* Your task
Say how many lines in the entries below mention "picture", with no other words.

Start of Block

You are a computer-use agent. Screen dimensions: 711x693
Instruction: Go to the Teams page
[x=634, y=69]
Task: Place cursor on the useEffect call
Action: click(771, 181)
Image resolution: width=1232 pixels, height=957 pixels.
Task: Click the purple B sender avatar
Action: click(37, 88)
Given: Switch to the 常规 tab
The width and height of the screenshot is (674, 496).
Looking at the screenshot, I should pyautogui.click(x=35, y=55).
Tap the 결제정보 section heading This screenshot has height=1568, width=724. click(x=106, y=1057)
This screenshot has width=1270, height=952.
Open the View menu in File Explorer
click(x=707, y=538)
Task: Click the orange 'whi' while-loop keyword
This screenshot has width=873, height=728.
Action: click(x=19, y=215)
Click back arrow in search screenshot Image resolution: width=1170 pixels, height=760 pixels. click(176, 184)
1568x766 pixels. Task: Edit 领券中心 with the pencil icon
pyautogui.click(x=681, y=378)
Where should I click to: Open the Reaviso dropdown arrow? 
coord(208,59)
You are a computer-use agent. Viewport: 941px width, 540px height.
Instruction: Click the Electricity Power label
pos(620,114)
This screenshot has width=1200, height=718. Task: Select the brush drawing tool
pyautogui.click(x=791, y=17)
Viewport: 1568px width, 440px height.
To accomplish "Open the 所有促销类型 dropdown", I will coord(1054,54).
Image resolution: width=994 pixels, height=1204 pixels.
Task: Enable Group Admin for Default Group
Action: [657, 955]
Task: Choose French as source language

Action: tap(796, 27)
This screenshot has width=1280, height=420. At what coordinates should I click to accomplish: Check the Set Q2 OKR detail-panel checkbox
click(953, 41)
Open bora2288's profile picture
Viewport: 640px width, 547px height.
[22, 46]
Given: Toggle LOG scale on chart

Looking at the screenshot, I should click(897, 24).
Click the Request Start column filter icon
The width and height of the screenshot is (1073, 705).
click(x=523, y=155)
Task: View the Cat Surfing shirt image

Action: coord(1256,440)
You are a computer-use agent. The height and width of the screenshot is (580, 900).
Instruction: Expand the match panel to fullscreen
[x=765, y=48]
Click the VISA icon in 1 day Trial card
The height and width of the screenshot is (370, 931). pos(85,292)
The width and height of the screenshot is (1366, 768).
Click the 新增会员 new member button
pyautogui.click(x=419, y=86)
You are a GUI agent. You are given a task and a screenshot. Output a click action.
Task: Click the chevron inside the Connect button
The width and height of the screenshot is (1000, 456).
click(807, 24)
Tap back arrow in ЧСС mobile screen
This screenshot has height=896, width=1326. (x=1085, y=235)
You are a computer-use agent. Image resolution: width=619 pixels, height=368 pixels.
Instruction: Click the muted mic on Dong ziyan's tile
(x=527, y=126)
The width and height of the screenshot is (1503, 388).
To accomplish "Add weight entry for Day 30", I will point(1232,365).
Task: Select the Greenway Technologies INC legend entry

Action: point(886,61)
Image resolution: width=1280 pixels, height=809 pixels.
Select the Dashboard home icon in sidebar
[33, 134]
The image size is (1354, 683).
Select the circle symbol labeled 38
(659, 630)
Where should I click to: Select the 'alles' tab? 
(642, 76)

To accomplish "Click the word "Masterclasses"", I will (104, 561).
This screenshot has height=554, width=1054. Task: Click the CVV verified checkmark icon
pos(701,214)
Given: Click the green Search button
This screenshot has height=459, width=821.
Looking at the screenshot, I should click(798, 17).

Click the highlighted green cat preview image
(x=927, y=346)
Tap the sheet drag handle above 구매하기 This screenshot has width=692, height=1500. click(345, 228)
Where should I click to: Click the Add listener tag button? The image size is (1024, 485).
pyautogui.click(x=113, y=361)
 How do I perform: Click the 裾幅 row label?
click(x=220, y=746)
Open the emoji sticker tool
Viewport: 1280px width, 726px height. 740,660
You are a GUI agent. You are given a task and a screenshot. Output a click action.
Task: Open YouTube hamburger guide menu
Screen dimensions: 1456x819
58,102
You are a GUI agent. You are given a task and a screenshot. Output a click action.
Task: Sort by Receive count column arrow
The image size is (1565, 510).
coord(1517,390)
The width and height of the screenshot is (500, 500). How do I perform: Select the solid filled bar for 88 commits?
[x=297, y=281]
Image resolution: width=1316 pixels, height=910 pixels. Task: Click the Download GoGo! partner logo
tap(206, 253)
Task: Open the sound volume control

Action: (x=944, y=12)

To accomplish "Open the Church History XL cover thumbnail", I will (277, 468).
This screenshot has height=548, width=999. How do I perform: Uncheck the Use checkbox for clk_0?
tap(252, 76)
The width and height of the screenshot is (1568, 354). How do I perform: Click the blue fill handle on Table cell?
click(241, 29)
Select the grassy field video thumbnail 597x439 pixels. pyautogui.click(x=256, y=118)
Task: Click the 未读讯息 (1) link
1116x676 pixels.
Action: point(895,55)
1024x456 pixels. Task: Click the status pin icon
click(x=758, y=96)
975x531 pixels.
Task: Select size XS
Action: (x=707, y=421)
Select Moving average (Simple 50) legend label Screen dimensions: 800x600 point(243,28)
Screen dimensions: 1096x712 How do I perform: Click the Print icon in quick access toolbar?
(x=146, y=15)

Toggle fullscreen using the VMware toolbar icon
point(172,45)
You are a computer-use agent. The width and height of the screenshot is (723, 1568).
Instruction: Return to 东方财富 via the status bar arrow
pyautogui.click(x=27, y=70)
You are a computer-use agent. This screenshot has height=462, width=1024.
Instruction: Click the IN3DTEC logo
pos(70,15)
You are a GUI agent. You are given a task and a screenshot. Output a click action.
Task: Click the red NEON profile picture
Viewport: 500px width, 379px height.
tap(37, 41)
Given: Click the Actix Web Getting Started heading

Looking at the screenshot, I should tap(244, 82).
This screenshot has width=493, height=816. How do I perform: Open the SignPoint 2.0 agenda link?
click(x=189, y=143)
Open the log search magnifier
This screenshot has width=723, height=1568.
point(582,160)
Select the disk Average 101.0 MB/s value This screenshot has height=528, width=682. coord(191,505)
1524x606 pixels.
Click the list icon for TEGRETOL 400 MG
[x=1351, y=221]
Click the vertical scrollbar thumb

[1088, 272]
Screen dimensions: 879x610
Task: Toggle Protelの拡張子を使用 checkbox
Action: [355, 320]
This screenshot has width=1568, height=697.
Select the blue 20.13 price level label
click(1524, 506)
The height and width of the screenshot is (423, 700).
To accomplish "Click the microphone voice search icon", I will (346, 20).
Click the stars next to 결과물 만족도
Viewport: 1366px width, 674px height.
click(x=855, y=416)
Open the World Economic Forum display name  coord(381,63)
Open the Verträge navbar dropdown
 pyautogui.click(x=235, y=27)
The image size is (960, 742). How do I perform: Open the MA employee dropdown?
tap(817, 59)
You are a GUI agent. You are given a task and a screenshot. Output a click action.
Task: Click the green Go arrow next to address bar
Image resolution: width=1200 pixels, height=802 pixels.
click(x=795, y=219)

End of Block

* Exercise answer
2